Passage shown |
● ● ●

The reputations of the opinion writing judge, the principle of broad generalization to bring order and sense in the precedent, and policy of prospective consequence of the rule under consideration are considerations which must be taken into account before evaluating a judicial decision.
The facts of law are facts of life and the precedence of courts whether lower or higher unit not in the sense what they have decided but what was bothering and helping the court.
Scandinavian Realist School
The approach which they have developed over the centuries is peculiar and has very little parallel with other countries. The law is Judge made law and little codification happens in these countries.
Law can be explained only in terms of observable facts and the study of such facts which is the science of law. Therefore, law is a true science with any other concern with facts and events in the realm of casualty.
Law is nothing but the very life of mankind in organized groups and the conditions which make possible peaceful co-existence of mass of individuals and social groups and the co-operation for the other ends than mere existence and propagation.
Axel Hagerstrom- 1868-1939-He is considered to be the spiritual father of the Scandinavian Realists. He mastered the Roman Law. He was essentially a jurist of philosophical times. Legal Science are important tools in reorganization of society in just the same way as natural sciences depict the natural phenomenon.
The rights, duties, property, will of the state were all word play. Legal Philosophy is a sociological dispensation based on Historical and Psychological Analysis. The idea of rights and duties expressed in the imperative form is really about something which the legislator had in mind too be actualized by means of the law.
The claims and assertions of rights and duties is basically what in fact a person claiming a right can obtain from the party who is under an obligation through the process of law. Judges while applying the legal odds, ‘it shall be so’ is nearly a phrase which does not express any kind of idea but serves as a psychological means of compulsion in a certain case.
It is only from the ideas that logical content can be drawn. On the other hand the ideal content of law is arrived at for psychological associative reasons.
The legal enactments concerning rights and duties are powers which fall outside the physical world. Even if, the legislator also understands why rights and duties are certain social state of affairs which he aims at realizing, yet the idea of rights and duties are supernatural powers and bonds present and active throughout. The essence of Hagerstorm’s thesis is the extrapolation of the idea of rights and duties as they are odd propositions but there content is something of supernatural power with regard to things and persons.
The second aspect of his thesis is that rights and duties have a psychological explanation found in the feelings of strength and power associated with the conviction of possessing a right. Therefore, one fights better if one believes that one has right on one’s side.
Karl Olivercrona- 1897- Rules of law are independent imperatives that are propositions in imperative form but not issuing like commands from particular persons.
Law as fact- Law is a link in the chain of cause and effect. The binding force of law is a reality merely as an idea in human minds. The content of a rule of law looking at both substantive and procedural aspects may be defined as an idea of imaginary action by people, for e.g. judges in imaginary situations. The application of law consists in taking these imaginary actions as models for actual conduct when the corresponding situations arise in real life.
Rule of Law is not command in the proper sense. Its innermost meaning is to range law among the facts of actual world and the commands if there are any are natural facts. State as an organization cannot issue commands as it is the individuals who may issue commands. The rules of law are independent imperatives as they are propositions which function independently of any person who commands. Law chiefly consists of rules about force. The rules of civil and criminal are at one and at the same time, the rules for private citizens as well as the use of force by the officials.

● ● ●

Records supplied |
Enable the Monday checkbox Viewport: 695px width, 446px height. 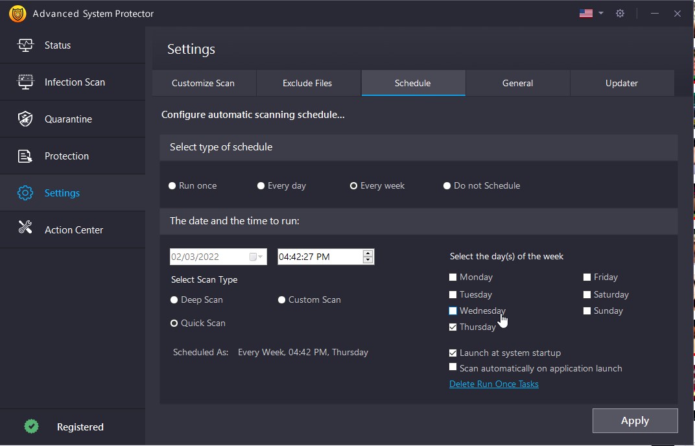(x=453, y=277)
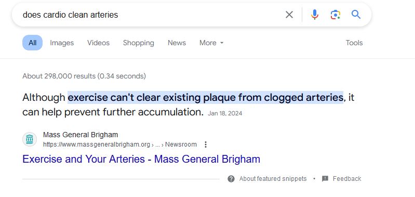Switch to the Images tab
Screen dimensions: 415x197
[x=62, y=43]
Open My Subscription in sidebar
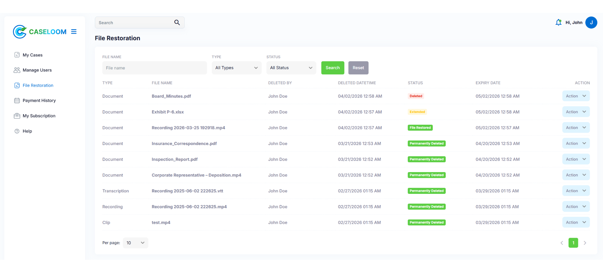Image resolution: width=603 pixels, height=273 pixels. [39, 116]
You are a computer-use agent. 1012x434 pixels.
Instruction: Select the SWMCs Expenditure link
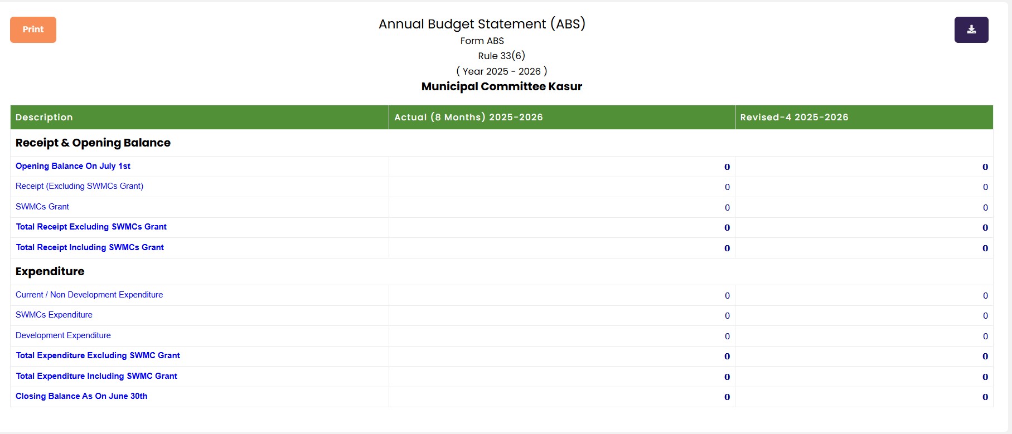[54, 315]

● ● ●

Problems to solve |
1. According to the jurisprudence passage, why can the state, as an organization, not issue commands? Answer in one to three sentences.
2. Answer each question from the jurisprudence passage, one answer per line, marked (a), (b) and (c):
(a) Who is considered the spiritual father of the Scandinavian Realists?
(b) How much codification happens in the countries of the Scandinavian Realist School?
(c) What does law chiefly consist of?
3. Reproduce, word for word, the stretch of the jurisprudence passage from "Law is nothing" through "the natural phenomenon.".

Correct answers |
1. The state as an organization cannot issue commands because only individuals can issue commands.

2.
(a) Axel Hagerstrom
(b) Little codification happens there.
(c) Rules about force

3.
Law is nothing but the very life of mankind in organized groups and the conditions which make possible peaceful co-existence of mass of individuals and social groups and the co-operation for the other ends than mere existence and propagation.
Axel Hagerstrom- 1868-1939-He is considered to be the spiritual father of the Scandinavian Realists. He mastered the Roman Law. He was essentially a jurist of philosophical times. Legal Science are important tools in reorganization of society in just the same way as natural sciences depict the natural phenomenon.